First. By the protection from foreign competition offered by these tariffs on crude coal-tar products and intermediate coal-tar products for dyestuff, an industry now not in existence will be established, and in time, after several years of successful operation of manufactories producing the intermediate coaltar products, the beginning of a coal-tar color industry in the United States will be possible.

Second. The establishment of an industry producing the intermediate coaltar products for dyestuffs will tend to conserve the mineral resources of our country, particularly coal, through the building of an increased number of retort coke ovens and the displacement of the uneconomical beehive oven. This will be the result, for additional revenue derived from the sale of intermediate coal-tar products for dyestuffs will induce the capitalist to construct the more expensive but more economical retort coke oven.
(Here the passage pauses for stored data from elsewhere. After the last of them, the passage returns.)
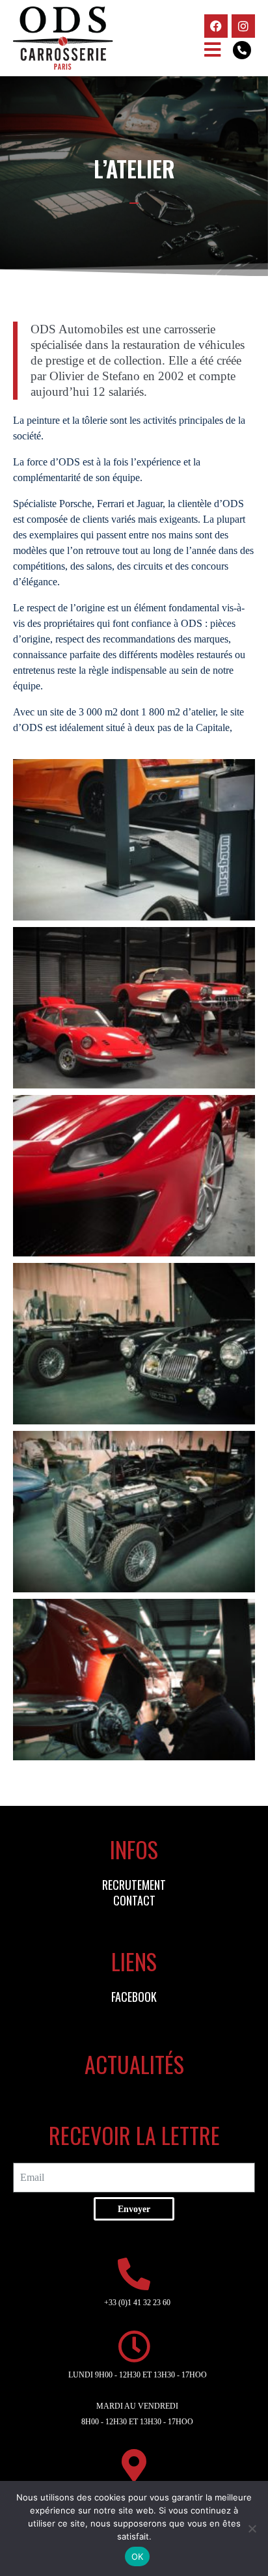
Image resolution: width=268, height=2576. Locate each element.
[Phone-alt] (242, 50)
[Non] (251, 2528)
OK (137, 2556)
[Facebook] (216, 26)
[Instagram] (243, 26)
To illustrate how retort coke ovens would conserve the supply of coal in the United States, we would refer to the census of manufactures, 1905, in which C. E. Munroe states that had retort coke ovens been used instead of beehive ovens in 1905, 2,100,000 more tons of coke would have been produced from the 37,000,000 tons of coal coked, or there would have been a saving of about 4,000,000 tons of coal; not only would there have been this saving in coal, but the value of the tar which could be recovered would amount of $6,000,000; the ammonium sulphate, which could be used on the soil, would be $18,000,000, and the surplus gas saved, now wasted, would amount to a value of $6,000,000, and would supply power enough through gas engines to operate all the mills in the State of Pennsylvania.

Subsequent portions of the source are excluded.